A woman in Queens New York is thankful to be alive after she became gravely ill with liver failure from a tiny piercing in her nose.

Doctors believe that the nose piercing was the source of a hepatitis B infection that injured 37-year-old Dana Smith’s liver, causing brain swelling and other life-threatening complications, TODAY reported. The illness became so severe that Smith eventually required a liver transplant.

“If I would have waited another day (to get help), my chances of survival were very, very thin,” Smith said.

“She was in such dire straits,” added Dr. Lew Teperman, director of organ transplantation at Northwell Health in Long Island, New York. “It was a miracle that we were able to get a liver in time.”

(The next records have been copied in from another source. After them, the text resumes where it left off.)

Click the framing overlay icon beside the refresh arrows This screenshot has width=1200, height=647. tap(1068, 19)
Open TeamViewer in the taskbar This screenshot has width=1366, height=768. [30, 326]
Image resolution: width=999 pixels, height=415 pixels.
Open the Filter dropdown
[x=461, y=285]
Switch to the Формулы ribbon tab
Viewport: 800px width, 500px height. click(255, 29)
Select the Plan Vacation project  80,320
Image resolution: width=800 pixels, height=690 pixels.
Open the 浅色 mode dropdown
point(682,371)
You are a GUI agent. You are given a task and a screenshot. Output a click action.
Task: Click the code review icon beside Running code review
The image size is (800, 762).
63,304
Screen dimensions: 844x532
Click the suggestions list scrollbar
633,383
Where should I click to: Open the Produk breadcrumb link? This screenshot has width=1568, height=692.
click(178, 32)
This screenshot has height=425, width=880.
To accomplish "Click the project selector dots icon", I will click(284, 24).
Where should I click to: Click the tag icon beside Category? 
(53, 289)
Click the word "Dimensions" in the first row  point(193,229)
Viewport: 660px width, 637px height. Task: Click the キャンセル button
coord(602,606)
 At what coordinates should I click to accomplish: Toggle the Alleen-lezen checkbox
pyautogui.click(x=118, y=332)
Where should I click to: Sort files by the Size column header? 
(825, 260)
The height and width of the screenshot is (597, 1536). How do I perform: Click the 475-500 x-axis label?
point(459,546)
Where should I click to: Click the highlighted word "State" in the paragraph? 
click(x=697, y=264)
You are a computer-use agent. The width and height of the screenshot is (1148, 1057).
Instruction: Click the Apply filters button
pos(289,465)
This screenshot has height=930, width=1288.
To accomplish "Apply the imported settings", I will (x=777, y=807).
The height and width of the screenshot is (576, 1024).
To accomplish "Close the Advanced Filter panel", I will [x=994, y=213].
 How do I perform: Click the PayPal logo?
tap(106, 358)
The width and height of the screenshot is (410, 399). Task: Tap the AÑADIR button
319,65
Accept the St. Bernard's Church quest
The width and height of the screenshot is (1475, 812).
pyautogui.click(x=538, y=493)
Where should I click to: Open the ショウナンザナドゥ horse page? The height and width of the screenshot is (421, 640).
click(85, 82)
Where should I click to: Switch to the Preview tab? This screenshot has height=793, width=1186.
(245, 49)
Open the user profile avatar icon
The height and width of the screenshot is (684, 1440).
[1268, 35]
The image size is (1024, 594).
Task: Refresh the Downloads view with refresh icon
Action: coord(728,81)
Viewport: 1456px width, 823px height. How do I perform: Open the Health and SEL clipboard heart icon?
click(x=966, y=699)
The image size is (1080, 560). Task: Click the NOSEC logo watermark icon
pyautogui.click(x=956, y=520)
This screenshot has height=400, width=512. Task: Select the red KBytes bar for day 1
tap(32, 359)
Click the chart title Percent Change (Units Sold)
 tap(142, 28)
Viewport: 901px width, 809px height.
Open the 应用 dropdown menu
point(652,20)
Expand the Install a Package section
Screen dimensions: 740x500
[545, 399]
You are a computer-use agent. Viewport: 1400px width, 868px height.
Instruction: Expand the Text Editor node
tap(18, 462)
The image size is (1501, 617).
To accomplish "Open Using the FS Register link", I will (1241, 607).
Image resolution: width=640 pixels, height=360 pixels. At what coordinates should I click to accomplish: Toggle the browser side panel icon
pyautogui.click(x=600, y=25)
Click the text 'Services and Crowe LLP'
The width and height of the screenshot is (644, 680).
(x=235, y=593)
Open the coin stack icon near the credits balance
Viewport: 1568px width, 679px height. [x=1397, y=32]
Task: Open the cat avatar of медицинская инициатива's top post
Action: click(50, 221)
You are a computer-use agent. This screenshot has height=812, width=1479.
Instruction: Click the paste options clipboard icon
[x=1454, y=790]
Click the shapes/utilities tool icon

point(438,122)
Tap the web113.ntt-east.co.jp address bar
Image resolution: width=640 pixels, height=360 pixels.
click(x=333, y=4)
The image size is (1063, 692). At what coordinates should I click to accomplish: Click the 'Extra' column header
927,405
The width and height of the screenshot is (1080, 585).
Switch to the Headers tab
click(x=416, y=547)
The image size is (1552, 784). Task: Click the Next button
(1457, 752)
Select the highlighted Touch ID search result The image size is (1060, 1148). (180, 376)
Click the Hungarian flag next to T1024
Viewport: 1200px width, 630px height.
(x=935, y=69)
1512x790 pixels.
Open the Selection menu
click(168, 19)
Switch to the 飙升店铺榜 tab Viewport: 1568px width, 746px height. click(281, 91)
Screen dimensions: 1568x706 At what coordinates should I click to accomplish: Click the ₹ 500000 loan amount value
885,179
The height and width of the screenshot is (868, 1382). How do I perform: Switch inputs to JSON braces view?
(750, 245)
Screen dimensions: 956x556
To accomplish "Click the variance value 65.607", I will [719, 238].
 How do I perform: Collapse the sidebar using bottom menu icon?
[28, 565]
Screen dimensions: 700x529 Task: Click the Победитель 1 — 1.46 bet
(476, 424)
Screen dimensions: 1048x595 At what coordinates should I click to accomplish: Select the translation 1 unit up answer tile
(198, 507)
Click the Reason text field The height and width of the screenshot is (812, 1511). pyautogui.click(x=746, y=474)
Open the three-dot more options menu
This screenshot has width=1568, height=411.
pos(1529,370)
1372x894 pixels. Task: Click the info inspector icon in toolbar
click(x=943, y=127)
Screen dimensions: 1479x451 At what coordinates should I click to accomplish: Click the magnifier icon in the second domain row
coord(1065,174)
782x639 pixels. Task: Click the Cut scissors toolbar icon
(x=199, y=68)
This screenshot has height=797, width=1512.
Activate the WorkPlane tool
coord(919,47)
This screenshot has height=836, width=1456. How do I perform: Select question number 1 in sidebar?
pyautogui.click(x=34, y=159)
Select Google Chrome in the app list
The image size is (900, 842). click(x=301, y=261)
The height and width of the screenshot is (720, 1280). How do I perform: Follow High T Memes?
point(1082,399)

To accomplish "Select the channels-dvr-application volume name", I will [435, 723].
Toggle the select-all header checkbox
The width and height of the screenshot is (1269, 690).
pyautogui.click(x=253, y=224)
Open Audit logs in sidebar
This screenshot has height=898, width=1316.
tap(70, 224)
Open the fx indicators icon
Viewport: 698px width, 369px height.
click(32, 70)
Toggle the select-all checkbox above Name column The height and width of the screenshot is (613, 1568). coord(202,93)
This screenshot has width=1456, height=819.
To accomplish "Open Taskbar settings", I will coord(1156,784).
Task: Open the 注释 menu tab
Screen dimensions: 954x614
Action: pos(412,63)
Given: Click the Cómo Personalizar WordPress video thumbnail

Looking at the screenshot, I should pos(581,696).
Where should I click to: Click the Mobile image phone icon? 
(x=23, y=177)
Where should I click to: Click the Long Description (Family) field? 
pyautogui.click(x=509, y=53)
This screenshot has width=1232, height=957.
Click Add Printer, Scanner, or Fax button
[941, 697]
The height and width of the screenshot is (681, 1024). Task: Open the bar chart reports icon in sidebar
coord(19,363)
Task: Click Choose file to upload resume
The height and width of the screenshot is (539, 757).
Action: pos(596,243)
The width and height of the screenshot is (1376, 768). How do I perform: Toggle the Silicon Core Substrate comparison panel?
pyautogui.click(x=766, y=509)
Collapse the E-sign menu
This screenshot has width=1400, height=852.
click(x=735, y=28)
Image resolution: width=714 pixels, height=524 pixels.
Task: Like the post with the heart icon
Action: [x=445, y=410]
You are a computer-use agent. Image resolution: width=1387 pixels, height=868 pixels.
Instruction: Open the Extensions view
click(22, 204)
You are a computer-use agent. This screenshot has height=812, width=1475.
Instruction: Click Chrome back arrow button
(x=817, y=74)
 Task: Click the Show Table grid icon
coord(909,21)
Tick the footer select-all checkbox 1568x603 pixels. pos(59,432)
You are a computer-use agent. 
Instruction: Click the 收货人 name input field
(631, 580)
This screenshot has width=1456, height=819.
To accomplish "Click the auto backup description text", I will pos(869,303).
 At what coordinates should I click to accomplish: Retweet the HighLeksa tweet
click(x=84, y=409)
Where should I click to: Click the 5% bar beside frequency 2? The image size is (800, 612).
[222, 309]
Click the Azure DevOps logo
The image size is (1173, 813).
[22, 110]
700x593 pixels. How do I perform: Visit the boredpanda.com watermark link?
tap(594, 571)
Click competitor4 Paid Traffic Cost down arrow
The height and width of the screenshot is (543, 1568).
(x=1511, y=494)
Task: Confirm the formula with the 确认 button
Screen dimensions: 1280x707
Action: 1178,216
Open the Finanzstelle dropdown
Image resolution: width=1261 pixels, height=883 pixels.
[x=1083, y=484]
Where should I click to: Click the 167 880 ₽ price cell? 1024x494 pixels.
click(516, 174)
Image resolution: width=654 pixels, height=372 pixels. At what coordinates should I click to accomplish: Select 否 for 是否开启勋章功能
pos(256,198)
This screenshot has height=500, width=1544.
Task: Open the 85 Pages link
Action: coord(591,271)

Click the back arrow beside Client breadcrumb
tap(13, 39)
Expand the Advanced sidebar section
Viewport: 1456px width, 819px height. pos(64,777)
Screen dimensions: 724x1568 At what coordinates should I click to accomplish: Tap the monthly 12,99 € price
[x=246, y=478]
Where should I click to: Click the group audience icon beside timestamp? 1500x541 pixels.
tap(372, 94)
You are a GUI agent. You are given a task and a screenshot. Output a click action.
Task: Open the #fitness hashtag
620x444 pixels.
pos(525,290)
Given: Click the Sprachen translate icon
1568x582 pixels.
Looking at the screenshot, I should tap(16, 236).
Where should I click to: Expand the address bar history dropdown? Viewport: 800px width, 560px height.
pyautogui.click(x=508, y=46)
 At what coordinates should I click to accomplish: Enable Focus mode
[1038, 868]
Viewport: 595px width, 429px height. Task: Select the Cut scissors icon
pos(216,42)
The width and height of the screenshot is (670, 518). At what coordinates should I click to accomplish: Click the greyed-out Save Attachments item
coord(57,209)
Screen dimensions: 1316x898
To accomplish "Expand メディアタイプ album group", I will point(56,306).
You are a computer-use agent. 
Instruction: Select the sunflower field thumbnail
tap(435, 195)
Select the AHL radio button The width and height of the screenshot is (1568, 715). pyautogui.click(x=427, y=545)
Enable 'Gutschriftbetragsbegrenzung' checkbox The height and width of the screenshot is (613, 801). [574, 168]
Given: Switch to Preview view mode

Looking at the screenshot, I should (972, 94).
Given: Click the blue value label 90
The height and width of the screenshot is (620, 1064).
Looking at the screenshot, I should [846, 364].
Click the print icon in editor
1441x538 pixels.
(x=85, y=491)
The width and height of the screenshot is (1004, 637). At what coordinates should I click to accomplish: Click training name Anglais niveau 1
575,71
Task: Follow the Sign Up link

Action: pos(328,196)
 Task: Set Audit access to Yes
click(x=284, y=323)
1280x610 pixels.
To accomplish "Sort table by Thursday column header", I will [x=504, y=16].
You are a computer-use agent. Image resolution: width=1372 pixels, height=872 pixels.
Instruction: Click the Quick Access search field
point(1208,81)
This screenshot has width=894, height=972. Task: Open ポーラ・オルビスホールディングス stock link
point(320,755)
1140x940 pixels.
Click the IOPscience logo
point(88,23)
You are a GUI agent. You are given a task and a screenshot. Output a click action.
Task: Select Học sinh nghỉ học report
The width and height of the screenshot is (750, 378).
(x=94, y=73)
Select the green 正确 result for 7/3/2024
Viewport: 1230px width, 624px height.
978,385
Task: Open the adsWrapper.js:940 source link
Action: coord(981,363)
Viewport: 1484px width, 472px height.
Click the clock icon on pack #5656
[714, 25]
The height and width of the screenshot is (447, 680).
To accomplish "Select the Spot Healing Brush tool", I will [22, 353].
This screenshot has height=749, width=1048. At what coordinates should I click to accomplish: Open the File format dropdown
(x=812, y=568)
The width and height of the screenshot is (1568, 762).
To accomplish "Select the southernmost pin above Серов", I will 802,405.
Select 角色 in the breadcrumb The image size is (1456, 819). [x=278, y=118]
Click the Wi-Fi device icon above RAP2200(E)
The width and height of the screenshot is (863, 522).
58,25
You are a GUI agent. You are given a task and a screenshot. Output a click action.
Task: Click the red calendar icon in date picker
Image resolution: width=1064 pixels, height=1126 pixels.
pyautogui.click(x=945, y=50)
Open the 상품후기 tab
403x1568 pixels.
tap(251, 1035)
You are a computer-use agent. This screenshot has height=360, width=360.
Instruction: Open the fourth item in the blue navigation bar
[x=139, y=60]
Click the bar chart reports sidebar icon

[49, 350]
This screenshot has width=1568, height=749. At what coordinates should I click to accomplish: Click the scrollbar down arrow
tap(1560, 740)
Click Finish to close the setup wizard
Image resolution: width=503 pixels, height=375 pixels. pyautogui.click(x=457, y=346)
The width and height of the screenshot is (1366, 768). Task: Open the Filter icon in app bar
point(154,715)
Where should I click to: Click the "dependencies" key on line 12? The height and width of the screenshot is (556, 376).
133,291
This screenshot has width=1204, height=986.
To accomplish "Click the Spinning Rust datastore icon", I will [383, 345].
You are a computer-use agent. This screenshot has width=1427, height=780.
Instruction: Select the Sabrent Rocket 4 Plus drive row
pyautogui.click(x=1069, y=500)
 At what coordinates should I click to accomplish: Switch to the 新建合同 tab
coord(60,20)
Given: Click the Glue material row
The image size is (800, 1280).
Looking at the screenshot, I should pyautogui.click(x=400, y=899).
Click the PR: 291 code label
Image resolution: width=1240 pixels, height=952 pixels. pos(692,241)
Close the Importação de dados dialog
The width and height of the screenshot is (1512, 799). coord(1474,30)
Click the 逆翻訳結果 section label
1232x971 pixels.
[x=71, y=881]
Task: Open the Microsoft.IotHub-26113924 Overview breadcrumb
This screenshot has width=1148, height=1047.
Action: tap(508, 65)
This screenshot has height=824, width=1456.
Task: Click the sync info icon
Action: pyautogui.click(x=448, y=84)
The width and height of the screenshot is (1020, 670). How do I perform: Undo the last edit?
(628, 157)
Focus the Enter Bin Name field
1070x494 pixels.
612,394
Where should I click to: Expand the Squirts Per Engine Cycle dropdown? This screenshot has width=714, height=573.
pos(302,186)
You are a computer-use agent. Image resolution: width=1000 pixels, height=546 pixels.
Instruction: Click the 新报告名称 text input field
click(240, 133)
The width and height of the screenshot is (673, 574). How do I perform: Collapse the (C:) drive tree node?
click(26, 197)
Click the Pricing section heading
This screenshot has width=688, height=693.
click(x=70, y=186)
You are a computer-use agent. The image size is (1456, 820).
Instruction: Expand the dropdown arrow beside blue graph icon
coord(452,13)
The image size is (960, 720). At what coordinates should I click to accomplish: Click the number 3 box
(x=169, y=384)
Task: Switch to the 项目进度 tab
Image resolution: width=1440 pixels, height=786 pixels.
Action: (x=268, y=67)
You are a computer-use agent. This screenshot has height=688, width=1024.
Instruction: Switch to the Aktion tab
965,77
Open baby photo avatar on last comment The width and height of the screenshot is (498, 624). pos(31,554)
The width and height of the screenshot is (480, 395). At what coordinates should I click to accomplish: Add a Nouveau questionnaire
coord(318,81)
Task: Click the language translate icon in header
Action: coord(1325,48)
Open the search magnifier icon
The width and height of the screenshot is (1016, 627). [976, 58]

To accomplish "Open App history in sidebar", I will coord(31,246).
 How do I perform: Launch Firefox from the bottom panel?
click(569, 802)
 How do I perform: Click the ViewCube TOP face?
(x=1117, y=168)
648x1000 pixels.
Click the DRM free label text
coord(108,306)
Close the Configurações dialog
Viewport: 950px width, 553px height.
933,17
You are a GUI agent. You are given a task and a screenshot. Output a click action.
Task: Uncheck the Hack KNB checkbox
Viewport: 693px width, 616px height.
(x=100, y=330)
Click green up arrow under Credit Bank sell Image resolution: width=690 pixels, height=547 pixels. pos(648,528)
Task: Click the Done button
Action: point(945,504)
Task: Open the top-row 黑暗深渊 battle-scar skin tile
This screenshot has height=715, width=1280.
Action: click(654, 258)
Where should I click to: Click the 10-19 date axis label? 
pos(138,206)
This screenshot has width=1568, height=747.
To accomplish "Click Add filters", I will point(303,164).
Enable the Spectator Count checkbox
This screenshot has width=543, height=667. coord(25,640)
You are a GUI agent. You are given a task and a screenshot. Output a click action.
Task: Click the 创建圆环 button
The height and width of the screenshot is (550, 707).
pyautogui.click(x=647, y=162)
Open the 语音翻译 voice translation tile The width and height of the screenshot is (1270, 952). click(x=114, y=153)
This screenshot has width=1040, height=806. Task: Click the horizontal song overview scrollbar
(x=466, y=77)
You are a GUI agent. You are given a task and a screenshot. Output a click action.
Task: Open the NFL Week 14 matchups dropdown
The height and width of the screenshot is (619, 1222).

Smith, who was in good health before her piercing, decided to get the nose ring last Thanksgiving. She had known people who had gone to the shop before, and had no immediate concerns about cleanliness or safety.

“I didn't have any irritation, no redness anything,” she said after getting the nose ring. “I didn't have any issues with the actual piercing itself.”

In January, Smith started having stomach pains.

“But this was for a couple days — I just couldn't hold down anything,” Smith said. “(Then) I started to throw up blood.”

Smith was taken to the hospital and immediately put into a medically induced coma due to a Hepatitis B infection that caused brain swelling and seizures. She woke up three days later with a new liver.

“She responded overwhelmingly to the virus and her body was working on clearing it, but it killed her liver,” Teperman said.

Smith does not blame the body piercing studio, but believes the infection got into her system through the open sound sometime after the stud was inserted. She is encouraging everyone to get the hepatitis B vaccine, which is available to all age groups.

“I believe the large majority of these places all practice good hygiene and they should be even more vigilant now with COVID,” Teperman said. “But I did tell my daughter that I do not want her to have a nose ring.”